▶ **SUPPLIED DATA**:

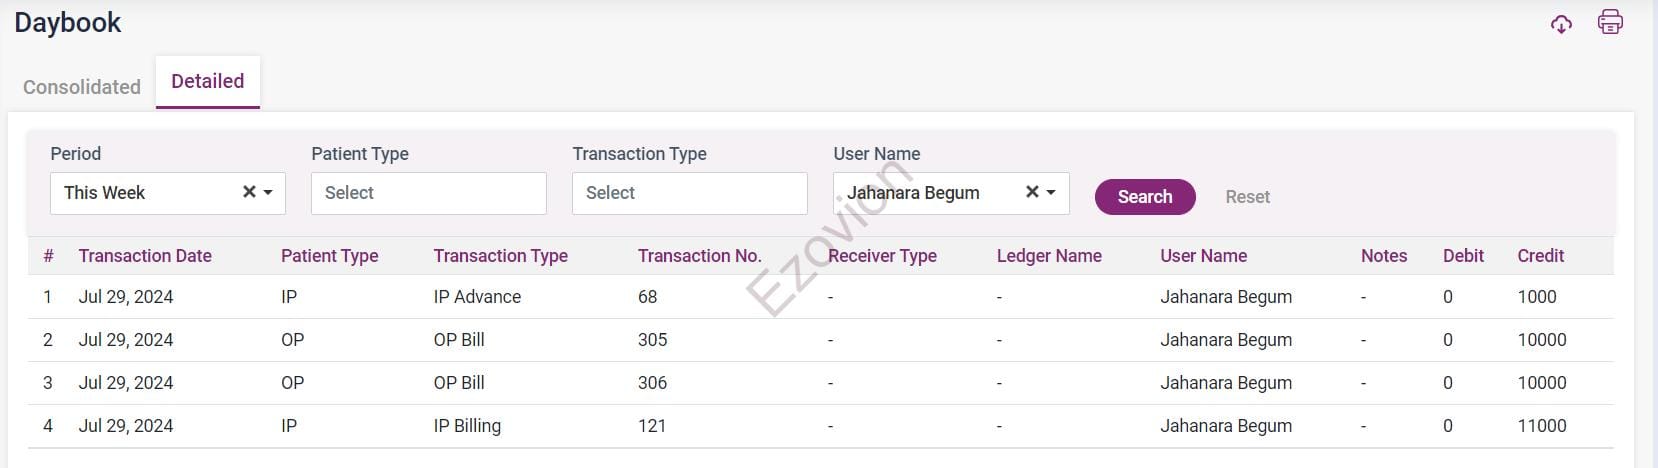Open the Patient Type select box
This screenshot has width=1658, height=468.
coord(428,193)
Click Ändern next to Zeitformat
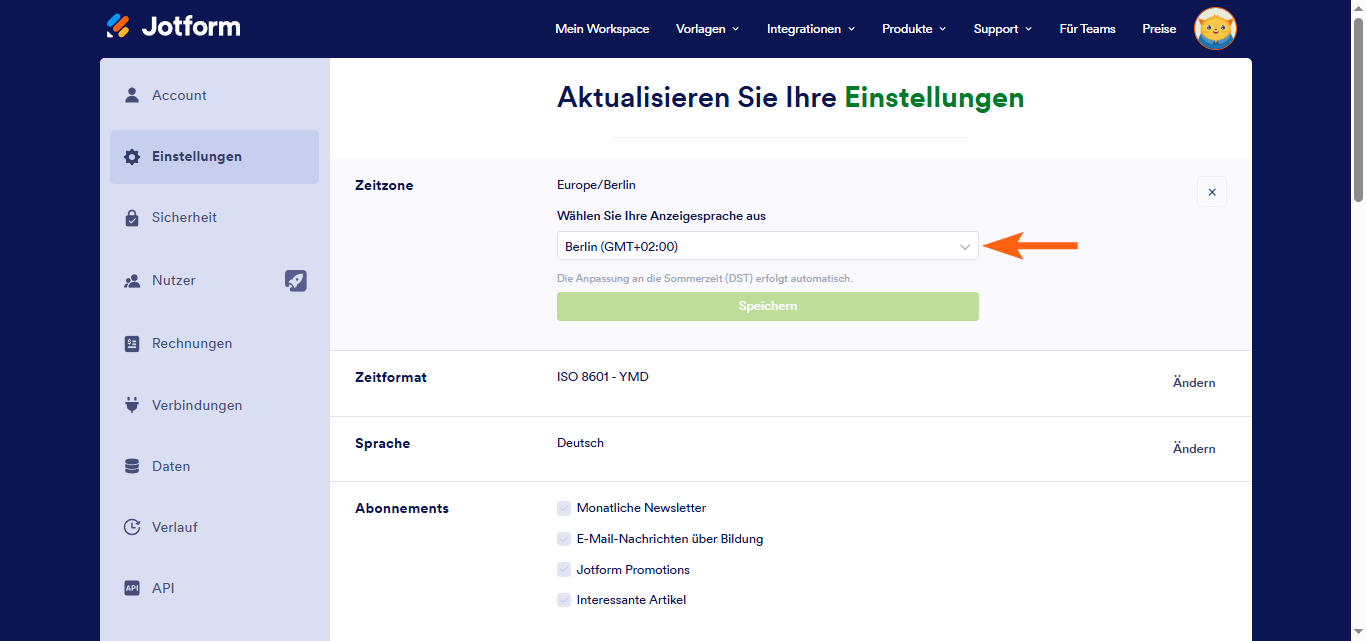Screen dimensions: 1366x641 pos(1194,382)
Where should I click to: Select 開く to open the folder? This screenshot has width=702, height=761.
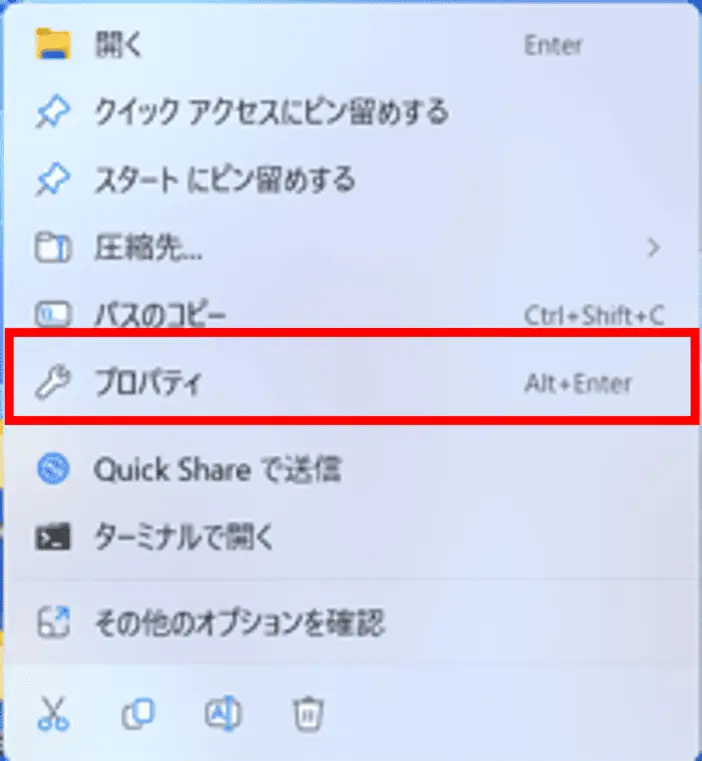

▶ **REQUIRED WORK**: Final task for the records above: print exactly the lines from the one that contains "Click Ändern next to Zeitformat" through the last line, both ends included, pictures excluded.

▶ **ANSWER TO THIS EXERCISE**:
Click Ändern next to Zeitformat
Screen dimensions: 1366x641 pos(1194,382)
Where should I click to: Select 開く to open the folder? This screenshot has width=702, height=761.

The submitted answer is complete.